Hi, we are experiencing some issues with our Elasticsearch cluster: after around 24 hours of usage the nodes report more than 95% of heap usage and they start becoming unresponsive bringing down the whole cluster; we need to constantly restart them if we want to keep it alive. This is the command line we use to start the Elasticsearch process:
Another interesting detail is that in our CQRS architecture if we attach a cluster only to the write path the heap issue doesn't seem to occur but nodes start climbing up as soon as we attach them to the read path of the system.
This seems to point to some caching issue or to some query that is triggering the behaviour; on the latter, we do have a query to which we provide up to 5000 ids to exclude from the result as in a WHERE NOT IN (...) SQL query. Is there anything we should do to take care of this specific query?
Any advice on what could be causing this issue or how we can keep the heap usage from blowing up the cluster would be really appreciated.
Which scripting language are you using and how do you generate your scripts? Is it possible to move the dynamic portion of your script into parameters instead of generating scripts on the fly?
Hi Igor,
Thanks for replying.
We use groovy. We generate the scripts in the application code, alongside the queries, and we pass them to ES (as opposed to stored groovy scripts). The scripts access document fields to compute a couple of values and change the score accordingly.
This is used in two simple cases, it would be non-trivial to refactor and it is used quite a lot.
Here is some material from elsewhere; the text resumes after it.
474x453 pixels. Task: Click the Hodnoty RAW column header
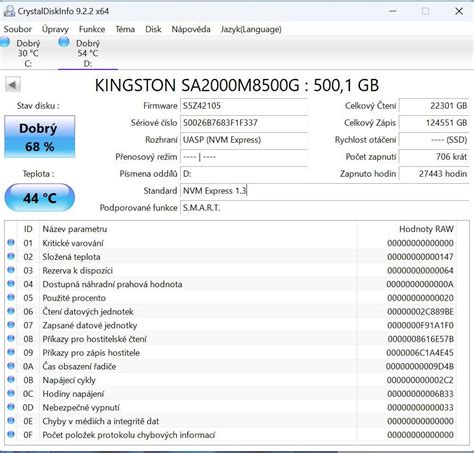(x=426, y=229)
I don't know for sure. To figure out exactly what's leaking memory we would need to take a look at heap dump. Without it I can only guess and poke at things that don't look quite right (i.e. different from typical installations that don't experience memory leaks). In your case it looks like all these script are getting evicted, but you recompile them on every request which was causing issues before. So I just assume that it might be possible that this issue wasn't quite fixed in your particular use case.
There is a good chance you are right:
I ran the eclipse analyzer in the dump and it seems that: The class "org.codehaus.groovy.reflection.ClassInfo", loaded by "java.net.FactoryURLClassLoader @ 0x1c42d78b8", occupies 1,899,607,464 (43.61%) bytes. The memory is accumulated in class "org.codehaus.groovy.reflection.ClassInfo", loaded by "java.net.FactoryURLClassLoader @ 0x1c42d78b8".
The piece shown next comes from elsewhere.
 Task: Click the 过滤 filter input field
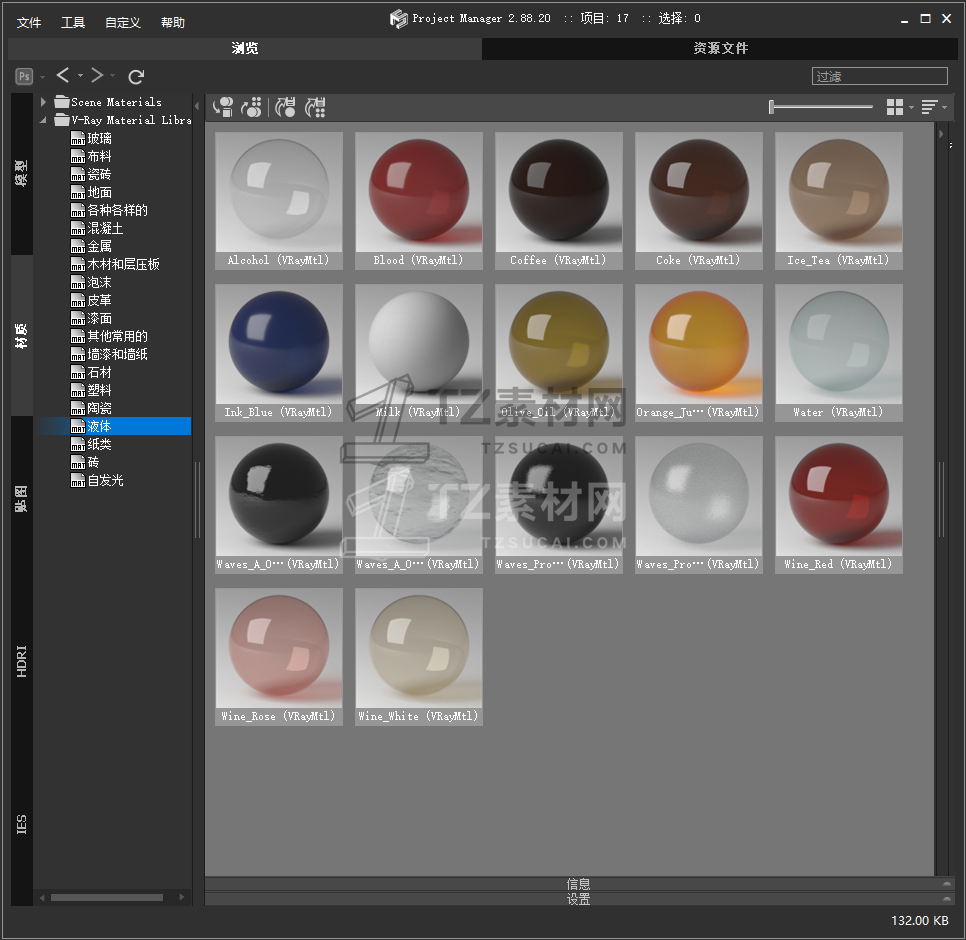coord(879,76)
which indicates that it is a prime leak suspect.
Looking at the histogram in jhat:
Class Instance Count Total Size
class [C 1064936 1229061570
class org.codehaus.groovy.runtime.metaclass.MetaMethodIndex$Entry 12038167 1011206028
class [B 422619 712977967
class [Ljava.lang.Object; 9556045 387915336
class [Lorg.codehaus.groovy.util.ComplexKeyHashMap$Entry; 968641 263472144
class [Lorg.codehaus.groovy.runtime.metaclass.MetaMethodIndex$Entry; 69207 142814832
class java.util.HashMap$Node 5040441 141132348
class [Ljava.util.HashMap$Node; 548700 130578824
class org.codehaus.groovy.util.FastArray 8716940 104603280
class java.lang.reflect.Method 585909 76168170
class org.codehaus.groovy.util.SingleKeyHashMap$Entry 2283352 63933856
class java.util.HashMap 1268142 60870816
class java.lang.invoke.MethodHandleImpl$CountingWrapper 1115156 60218424
I will take another dump today and I will share it. The HEAP increased by 3gb per node (on average) overnight,
so I guess the diff of the two will reveal additional info.